Tuesday, October 07, 2008

Bernanke speech focuses on economic weakness, opens door to rate cut

Fed Chairman Ben Bernanke is giving a speech before the National Association for Business Economics (NABE). His speech focuses largely on economic weakness. This clearly opens the door to a further interest rate cut, though a natural question to ask is "So what?" If loaning Treasuries and cash against hundreds of billions of dollars in lousy commercial and residential mortgage securities and other paper hasn't worked ... if agreeing to buy an unlimited amount of commercial paper hasn't done much ... if lending tens of billion of dollars to AIG hasn't stopped the market from worrying about the health of other insurers ... and if cutting the funds rate ALREADY -- from 5.25% to 2% -- hasn't worked, you have to wonder what cutting the funds rate even further toward zero would accomplish.

We'll see how markets react over the next several hours. And here's a brief excerpt from Bernanke's speech to keep you busy as you watch the ticker go by:

"As you know, financial systems in the United States and in much of the rest of the world are under extraordinary stress, particularly the credit and money markets. The losses suffered by many banks and nonbank financial firms have both constrained their ability to lend and reduced the willingness of other market participants to deal with them. Great uncertainty about the values of financial assets, particularly more complex and opaque assets, has made investors extremely reluctant to bear credit risk, resulting in further declines in asset prices and a drying up of liquidity in a number of funding markets. Even secured funding has become expensive and difficult to obtain, as lenders worry about their ability to sell collateral in illiquid markets in the event of default. In addition, many securitization markets, such as the secondary market for private-label mortgage-backed securities, remain closed or impaired.

"Considerable experience in both industrialized and emerging economies has shown that severe financial instability, together with the associated declines in asset prices and disruptions in credit markets, can take a heavy toll on the broader economy if left unchecked. For this reason, the Federal Reserve, the Treasury, and other agencies are committed to restoring market stability and are working assiduously to ensure that the financial system is able to perform its critical economic functions. Recent actions by the Congress have given the Treasury new tools and resources to address the stressed conditions of our financial markets and institutions. The Federal Reserve has also been granted a new authority, the ability to pay interest on bank reserves, which will allow us to expand our lending as needed to support the system while better managing the federal funds rate. These tools will provide important additional support for the government's efforts to strengthen financial markets and the economy."

This is the quote that hints at a possible rate cut, incidentally:

"Overall, the combination of the incoming data and recent financial developments suggests that the outlook for economic growth has worsened and that the downside risks to growth have increased.
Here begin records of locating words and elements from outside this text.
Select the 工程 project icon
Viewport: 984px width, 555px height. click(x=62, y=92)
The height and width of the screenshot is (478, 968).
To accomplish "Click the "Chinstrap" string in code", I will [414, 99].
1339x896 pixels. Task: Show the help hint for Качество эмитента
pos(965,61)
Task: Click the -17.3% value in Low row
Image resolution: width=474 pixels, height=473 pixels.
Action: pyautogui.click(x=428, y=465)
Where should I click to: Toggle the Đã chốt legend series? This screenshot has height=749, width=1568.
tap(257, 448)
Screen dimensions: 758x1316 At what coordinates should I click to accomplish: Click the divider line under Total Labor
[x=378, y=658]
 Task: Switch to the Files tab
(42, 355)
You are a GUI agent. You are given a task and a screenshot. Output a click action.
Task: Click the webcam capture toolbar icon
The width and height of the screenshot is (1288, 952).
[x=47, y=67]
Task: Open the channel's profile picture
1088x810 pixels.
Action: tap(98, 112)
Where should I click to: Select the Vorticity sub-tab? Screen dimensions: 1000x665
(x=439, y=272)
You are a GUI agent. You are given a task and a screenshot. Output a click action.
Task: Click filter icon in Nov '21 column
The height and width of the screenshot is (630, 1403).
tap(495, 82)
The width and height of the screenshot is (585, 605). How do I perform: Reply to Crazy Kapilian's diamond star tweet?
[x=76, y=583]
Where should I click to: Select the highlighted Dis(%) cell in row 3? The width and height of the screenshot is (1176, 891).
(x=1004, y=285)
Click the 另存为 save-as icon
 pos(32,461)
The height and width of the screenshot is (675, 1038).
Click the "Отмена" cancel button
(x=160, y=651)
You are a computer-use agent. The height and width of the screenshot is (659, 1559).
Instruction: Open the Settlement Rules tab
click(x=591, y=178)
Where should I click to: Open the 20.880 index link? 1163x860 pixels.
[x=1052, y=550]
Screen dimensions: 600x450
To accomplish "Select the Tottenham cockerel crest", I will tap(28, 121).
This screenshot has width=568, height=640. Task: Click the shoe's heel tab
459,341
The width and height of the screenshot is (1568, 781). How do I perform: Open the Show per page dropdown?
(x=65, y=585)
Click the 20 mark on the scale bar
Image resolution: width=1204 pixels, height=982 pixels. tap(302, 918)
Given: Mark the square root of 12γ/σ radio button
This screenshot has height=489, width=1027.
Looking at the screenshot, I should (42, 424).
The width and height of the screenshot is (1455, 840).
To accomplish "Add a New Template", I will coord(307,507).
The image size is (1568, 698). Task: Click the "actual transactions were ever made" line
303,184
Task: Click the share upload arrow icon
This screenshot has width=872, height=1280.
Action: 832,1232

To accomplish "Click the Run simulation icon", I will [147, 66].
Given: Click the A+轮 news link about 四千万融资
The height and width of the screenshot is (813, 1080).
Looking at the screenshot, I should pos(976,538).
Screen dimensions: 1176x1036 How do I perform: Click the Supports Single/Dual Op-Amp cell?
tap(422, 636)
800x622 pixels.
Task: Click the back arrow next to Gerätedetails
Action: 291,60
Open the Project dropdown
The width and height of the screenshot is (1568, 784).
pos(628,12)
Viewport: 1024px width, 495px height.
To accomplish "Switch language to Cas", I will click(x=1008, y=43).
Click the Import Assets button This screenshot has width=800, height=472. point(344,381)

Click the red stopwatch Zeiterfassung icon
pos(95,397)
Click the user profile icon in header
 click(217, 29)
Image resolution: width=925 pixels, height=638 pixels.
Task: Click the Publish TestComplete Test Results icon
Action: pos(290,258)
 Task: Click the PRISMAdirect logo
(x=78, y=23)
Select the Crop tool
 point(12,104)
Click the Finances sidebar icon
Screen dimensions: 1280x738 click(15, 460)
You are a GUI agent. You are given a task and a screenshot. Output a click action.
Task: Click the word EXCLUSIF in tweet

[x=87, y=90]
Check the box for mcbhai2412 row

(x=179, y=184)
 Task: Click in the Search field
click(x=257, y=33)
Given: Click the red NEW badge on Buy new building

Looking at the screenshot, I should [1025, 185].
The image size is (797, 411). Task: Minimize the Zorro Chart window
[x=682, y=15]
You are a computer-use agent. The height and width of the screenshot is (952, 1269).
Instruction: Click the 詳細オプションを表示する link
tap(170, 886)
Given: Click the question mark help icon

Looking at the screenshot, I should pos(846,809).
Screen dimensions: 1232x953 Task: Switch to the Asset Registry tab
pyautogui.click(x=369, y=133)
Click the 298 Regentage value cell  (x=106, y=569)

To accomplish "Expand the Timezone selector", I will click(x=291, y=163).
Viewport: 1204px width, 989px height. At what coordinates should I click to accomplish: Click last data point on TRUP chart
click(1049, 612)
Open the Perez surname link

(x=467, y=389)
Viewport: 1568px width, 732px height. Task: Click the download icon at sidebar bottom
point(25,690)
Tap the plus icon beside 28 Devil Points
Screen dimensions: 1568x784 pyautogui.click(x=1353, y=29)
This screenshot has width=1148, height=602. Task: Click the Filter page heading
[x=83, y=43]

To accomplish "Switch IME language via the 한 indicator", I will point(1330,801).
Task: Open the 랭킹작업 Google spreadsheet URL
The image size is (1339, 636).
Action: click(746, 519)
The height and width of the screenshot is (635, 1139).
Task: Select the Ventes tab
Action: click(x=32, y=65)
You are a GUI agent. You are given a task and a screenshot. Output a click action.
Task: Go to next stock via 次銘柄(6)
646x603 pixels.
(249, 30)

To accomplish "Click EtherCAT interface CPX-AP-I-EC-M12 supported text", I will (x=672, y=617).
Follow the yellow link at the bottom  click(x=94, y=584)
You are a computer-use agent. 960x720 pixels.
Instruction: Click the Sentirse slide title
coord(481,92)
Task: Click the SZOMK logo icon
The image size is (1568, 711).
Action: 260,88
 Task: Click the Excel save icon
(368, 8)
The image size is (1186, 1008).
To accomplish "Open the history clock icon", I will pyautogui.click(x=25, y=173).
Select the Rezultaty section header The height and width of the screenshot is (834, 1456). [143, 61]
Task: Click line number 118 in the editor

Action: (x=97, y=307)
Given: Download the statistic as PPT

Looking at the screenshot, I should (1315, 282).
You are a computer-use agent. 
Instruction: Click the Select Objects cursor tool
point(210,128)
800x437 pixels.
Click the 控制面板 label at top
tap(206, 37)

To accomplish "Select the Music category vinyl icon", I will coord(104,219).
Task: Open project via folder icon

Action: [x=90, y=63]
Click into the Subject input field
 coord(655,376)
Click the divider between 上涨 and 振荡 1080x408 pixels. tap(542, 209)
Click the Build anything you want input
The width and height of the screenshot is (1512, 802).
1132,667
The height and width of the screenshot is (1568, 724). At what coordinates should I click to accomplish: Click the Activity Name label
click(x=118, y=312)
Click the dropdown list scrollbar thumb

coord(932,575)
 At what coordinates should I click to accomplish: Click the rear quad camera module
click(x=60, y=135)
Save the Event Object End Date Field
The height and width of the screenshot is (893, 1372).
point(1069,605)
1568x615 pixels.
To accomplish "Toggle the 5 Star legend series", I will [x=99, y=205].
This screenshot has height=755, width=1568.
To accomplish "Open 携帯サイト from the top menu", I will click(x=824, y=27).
At the same time, the outlook for inflation has improved somewhat, though it remains uncertain. In light of these developments, the Federal Reserve will need to consider whether the current stance of policy remains appropriate."

2 Comments:

  • My guess, the way this whole melt down has been managed. They will cut the rates when the short ban is lifted effect Thursday. I am guessing but it would not surprise me.

    By Anonymous Anonymous, at October 7, 2008 at 2:24 PM  

  • Ben will soon run out of bullets to keep this economy going.